** START OF Entries **

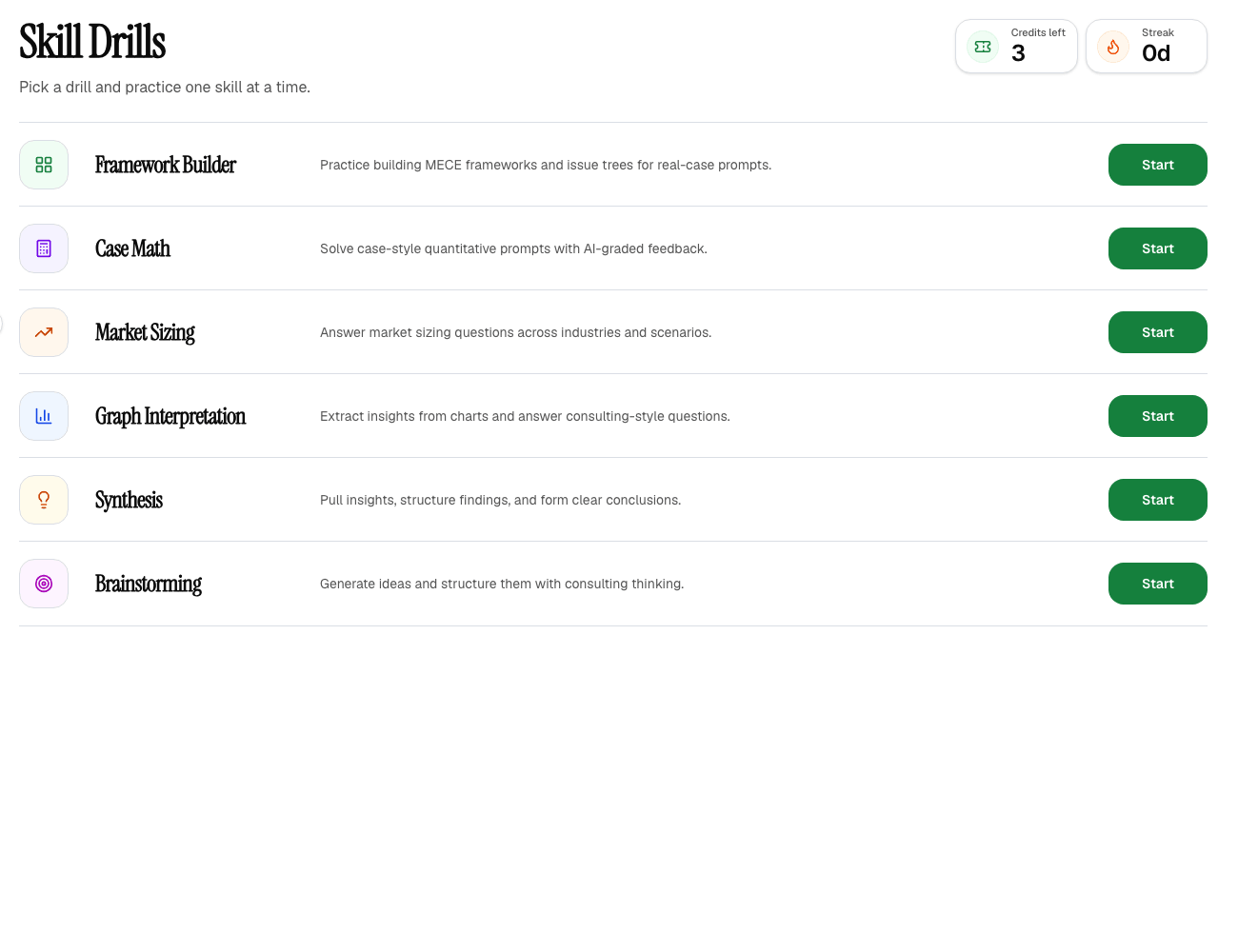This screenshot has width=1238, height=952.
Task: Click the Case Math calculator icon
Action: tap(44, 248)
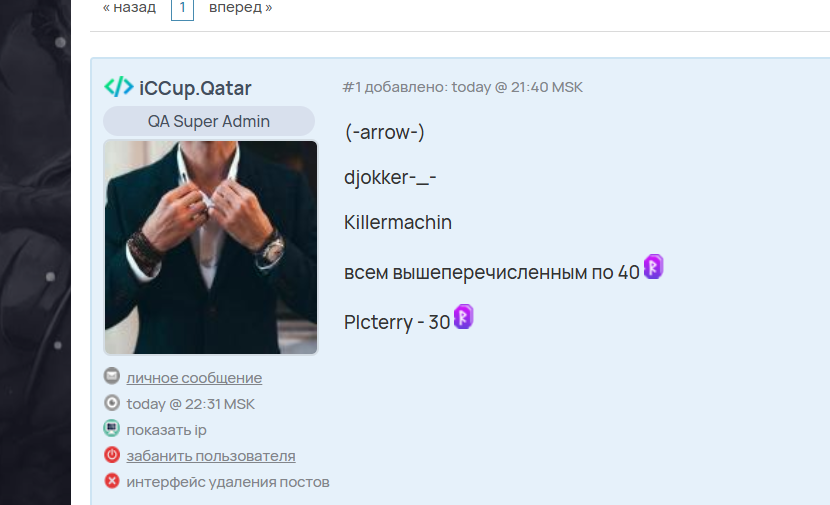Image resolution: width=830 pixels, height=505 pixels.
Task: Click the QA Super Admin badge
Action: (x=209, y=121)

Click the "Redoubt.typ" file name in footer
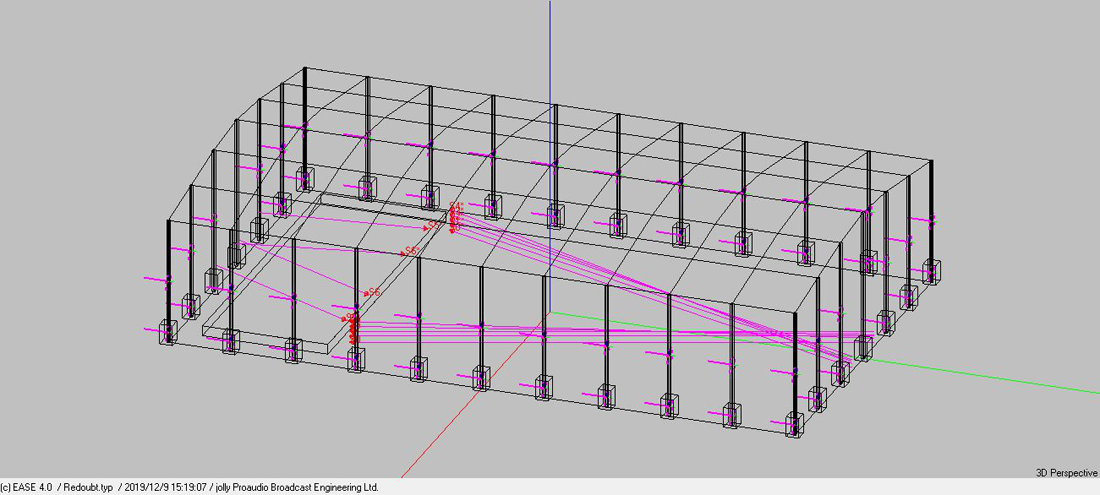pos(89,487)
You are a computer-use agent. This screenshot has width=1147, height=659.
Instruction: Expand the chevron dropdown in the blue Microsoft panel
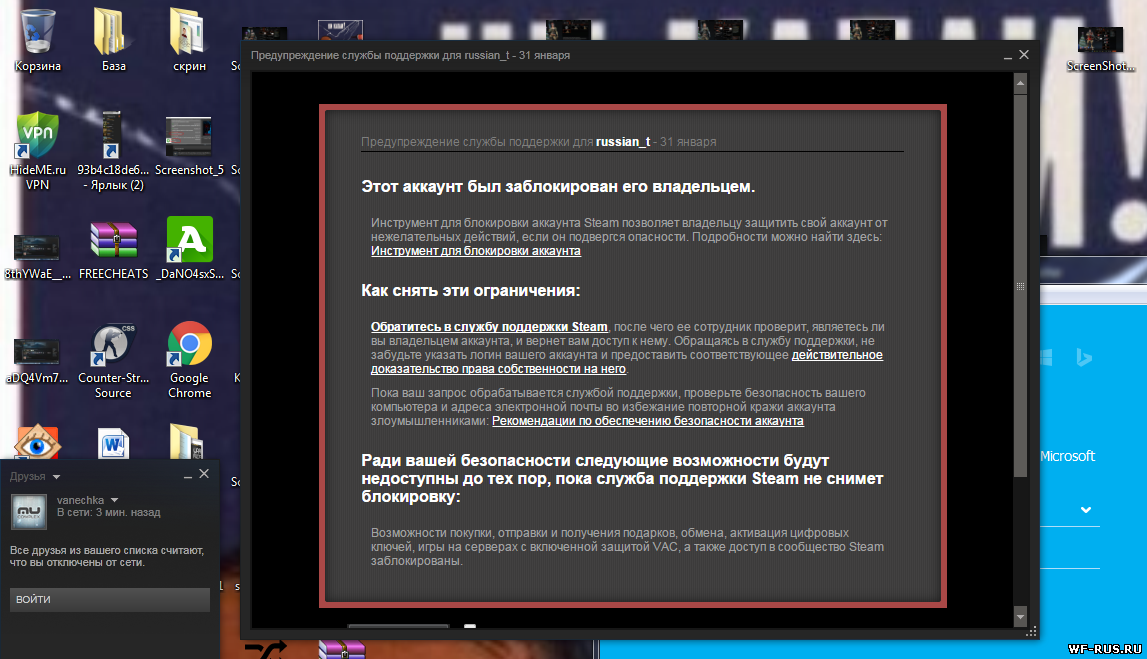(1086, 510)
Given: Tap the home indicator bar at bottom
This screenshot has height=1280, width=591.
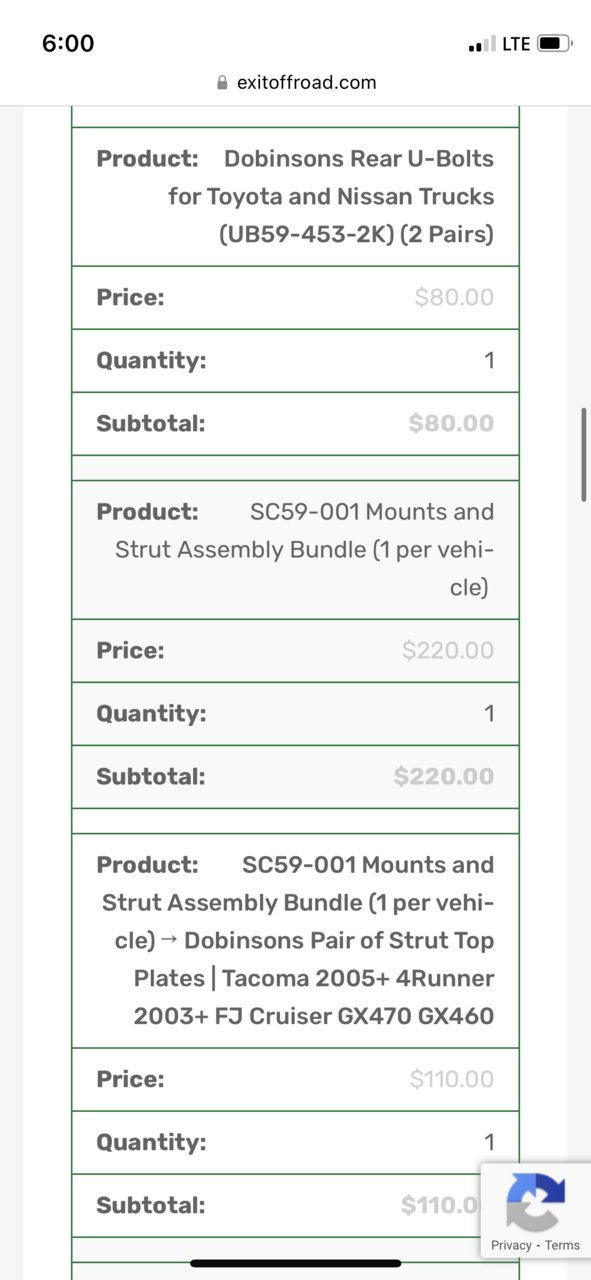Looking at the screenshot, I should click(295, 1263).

** END OF Entries **

_Task prompt_:
Reproduce every line of the material above word for word, leaving out the pictures.

_Finished answer_:
This screenshot has width=1238, height=952.
Task: Click the Case Math calculator icon
Action: tap(44, 248)
Image resolution: width=830 pixels, height=505 pixels.
Task: Click the QA Super Admin badge
Action: (x=209, y=121)

Click the "Redoubt.typ" file name in footer
pos(89,487)
You are a computer-use agent. This screenshot has width=1147, height=659.
Instruction: Expand the chevron dropdown in the blue Microsoft panel
(1086, 510)
Given: Tap the home indicator bar at bottom
This screenshot has height=1280, width=591.
Looking at the screenshot, I should click(295, 1263).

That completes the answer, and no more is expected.